While literature suggests that sleep is important for cognition and mood, and that sleep disturbance is a prominent feature of neurodegenerative and neuropsychiatric disorders, these relationships have not yet been examined in older people ''at risk" of dementia. In this study, 15 older people with the nonamnestic subtype of mild cognitive impairment ([MCI] mean age = 66.7 years, SD = 8.7) underwent psychiatric and neuropsychological assessment. Participants completed sleep diaries, questionnaires, and 2 weeks of actigraphy. Key outcome data during the rest interval were time spent ''awake" or wake after sleep onset (WASO) and the number of arousals/wake bouts. Results showed that even after controlling for age, greater WASO was associated with reduced attention and executive functioning and increased arousals were related to poorer nonverbal learning and problem solving. This preliminary data suggests that sleep-wake disturbance in nonamnestic forms of MCI is related to cognitive functioning and may be indicative of shared neurobiological underpinnings.

Does sleep disturbance mediate neuropsychological functioning in older people with depression?

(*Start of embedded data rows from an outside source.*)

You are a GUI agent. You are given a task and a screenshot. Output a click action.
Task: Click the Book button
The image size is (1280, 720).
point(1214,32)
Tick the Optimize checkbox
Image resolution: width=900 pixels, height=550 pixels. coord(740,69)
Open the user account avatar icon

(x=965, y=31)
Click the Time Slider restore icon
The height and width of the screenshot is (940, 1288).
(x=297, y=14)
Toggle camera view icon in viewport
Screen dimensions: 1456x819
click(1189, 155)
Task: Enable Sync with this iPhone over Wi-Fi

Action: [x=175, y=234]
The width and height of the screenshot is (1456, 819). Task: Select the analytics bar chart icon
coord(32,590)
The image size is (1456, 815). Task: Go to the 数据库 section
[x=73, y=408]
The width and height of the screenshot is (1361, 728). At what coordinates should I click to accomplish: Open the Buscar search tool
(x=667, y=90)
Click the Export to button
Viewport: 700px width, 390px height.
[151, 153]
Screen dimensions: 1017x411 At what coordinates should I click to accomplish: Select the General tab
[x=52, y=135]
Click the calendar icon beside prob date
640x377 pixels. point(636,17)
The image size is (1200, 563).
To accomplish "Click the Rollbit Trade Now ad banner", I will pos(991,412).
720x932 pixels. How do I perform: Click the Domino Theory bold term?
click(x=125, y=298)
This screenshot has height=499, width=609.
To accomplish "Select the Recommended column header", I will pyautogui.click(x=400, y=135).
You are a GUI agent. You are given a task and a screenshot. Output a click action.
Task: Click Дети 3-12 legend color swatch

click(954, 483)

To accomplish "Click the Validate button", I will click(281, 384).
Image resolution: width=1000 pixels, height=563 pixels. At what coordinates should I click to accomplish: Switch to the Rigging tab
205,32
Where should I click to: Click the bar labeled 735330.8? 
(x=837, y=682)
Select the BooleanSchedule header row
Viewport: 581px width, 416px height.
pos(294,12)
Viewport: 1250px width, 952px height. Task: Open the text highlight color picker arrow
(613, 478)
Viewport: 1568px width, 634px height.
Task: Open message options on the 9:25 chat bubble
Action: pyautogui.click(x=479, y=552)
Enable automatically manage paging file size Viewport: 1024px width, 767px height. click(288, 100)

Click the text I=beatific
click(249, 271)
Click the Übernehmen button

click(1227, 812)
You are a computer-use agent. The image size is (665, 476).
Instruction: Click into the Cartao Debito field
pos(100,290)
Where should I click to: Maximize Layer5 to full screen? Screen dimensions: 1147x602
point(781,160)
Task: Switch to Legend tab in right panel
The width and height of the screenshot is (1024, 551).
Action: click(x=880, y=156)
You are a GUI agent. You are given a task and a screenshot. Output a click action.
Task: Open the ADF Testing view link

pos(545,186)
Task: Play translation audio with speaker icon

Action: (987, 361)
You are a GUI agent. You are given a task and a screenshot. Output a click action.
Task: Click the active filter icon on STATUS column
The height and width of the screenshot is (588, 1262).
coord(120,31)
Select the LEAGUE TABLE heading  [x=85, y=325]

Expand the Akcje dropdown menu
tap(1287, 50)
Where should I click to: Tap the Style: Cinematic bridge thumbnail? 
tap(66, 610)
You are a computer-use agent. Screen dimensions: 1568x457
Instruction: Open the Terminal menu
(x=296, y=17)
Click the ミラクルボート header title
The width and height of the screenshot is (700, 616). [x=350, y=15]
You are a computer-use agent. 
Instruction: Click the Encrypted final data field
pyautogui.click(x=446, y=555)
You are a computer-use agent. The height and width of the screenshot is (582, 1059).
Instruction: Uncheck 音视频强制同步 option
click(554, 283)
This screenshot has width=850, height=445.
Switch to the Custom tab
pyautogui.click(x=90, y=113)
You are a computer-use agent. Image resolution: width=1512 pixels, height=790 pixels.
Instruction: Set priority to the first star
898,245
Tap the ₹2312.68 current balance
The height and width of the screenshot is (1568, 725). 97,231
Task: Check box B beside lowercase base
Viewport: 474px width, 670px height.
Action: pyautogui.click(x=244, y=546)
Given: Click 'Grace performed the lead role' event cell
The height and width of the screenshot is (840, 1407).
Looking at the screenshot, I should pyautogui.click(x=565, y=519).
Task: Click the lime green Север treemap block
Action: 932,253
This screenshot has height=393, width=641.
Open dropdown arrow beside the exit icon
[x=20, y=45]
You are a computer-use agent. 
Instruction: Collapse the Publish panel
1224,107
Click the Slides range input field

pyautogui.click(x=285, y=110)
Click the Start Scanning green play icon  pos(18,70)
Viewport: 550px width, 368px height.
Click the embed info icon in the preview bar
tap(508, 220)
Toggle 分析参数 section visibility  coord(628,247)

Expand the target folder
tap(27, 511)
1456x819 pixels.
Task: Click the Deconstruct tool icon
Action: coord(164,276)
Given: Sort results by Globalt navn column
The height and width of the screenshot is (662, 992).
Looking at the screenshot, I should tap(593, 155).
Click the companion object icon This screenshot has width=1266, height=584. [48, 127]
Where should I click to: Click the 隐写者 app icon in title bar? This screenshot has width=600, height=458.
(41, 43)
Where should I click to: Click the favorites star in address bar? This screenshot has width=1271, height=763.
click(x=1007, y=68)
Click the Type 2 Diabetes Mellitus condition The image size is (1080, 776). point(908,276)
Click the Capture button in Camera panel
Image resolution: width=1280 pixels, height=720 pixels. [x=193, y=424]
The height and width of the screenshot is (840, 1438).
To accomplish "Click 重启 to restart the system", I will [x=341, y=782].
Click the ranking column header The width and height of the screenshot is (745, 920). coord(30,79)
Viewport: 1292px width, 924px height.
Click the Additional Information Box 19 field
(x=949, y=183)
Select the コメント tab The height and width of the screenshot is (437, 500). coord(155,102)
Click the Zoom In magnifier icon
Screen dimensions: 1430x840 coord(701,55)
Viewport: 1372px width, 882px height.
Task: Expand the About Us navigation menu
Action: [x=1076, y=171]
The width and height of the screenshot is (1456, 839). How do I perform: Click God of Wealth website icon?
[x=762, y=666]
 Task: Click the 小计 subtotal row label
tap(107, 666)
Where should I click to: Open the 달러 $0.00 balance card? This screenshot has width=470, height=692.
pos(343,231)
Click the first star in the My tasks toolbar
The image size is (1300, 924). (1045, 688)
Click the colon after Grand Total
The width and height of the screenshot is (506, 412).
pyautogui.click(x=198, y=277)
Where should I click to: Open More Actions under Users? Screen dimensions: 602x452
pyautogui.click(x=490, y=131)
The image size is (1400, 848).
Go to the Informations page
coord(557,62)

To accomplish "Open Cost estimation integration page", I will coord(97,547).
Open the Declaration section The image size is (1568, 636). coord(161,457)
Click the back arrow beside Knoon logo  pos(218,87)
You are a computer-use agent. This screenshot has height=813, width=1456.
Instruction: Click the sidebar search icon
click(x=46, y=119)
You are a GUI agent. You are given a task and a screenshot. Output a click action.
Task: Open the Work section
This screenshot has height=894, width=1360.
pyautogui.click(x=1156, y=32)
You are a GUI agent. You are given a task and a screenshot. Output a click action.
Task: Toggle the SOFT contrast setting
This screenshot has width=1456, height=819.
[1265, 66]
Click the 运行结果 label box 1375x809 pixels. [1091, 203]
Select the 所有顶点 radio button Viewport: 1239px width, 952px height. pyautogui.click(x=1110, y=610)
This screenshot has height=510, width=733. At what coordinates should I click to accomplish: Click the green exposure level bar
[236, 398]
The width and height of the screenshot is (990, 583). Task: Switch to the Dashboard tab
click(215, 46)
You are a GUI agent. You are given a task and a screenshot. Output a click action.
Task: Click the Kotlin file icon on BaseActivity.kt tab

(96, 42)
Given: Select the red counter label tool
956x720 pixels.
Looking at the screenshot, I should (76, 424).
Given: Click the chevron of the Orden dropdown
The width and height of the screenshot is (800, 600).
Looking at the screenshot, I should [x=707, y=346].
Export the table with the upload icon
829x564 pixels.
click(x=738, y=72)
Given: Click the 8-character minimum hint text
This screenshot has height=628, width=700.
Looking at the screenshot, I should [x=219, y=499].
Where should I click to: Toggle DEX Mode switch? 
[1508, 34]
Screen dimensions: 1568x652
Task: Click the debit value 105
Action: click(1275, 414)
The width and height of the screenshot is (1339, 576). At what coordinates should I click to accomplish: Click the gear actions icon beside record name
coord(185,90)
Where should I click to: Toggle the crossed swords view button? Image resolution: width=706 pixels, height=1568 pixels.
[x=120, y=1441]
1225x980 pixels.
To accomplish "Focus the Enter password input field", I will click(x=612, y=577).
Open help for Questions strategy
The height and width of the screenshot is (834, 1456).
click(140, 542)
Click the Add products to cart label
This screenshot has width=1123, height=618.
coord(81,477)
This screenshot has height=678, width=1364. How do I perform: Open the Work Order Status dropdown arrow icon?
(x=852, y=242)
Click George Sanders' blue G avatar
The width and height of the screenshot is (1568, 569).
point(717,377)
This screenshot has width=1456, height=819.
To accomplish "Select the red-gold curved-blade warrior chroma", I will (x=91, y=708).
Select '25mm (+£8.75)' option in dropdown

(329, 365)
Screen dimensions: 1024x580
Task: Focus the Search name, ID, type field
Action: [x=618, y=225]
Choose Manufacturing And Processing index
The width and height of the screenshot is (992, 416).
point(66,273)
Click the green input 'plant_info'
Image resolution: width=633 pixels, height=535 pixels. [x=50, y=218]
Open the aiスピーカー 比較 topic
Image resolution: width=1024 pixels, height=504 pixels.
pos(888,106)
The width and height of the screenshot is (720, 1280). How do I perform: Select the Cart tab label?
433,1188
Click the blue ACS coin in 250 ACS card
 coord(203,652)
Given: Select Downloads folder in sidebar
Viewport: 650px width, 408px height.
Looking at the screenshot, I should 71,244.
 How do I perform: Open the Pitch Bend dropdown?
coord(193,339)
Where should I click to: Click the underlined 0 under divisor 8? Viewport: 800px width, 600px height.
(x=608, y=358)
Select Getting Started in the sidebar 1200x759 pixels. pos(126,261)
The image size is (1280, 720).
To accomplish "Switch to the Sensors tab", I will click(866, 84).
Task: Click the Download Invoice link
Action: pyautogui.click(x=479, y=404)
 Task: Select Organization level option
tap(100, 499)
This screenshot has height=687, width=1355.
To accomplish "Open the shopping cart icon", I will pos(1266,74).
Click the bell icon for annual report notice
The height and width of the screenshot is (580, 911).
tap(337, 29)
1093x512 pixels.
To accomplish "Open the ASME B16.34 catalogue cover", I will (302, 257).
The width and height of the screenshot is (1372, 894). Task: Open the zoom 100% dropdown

BACKGROUND: Depression in older adults is associated with neuropsychological dysfunction, fronto-subcortical brain changes and sleep disturbance. Research suggests that adequate sleep is critical for many aspects of cognition including processing speed, verbal skills and memory. However, the association between sleep disturbance and neuropsychological functioning in depression has not been well evaluated. The current study therefore aimed to investigate these relationships. METHODS: Forty-eight people (mean age=59.6, sd=8.2) meeting DSM-IV criteria for unipolar major depression were included for analysis. Neuropsychological assessment included assessment of processing speed, learning and memory, verbal fluency and executive functions. Early and late insomnia were defined by scores on the Hamilton Depression Rating Scale. RESULTS: While early insomnia was related to depression severity and poorer global cognition, late insomnia was associated with later age of depression onset, depression severity, and poorer scores on tests of verbal fluency and memory. The associations between cognition and late insomnia were not accounted for by depression severity or age of onset of disorder. LIMITATIONS: This study was retrospective in nature, and did not include objective measures of sleep. CONCLUSIONS: This is the first known study to indicate that late insomnia in older people with major depression may be independently and aetiologically linked to neuropsychological performance, particularly verbal fluency and memory. It may also indicate underlying structural and neurochemical changes. Sleep and circadian disturbance may serve as a biomarker for ongoing cognitive decline and may be a potentially modifiable risk factor.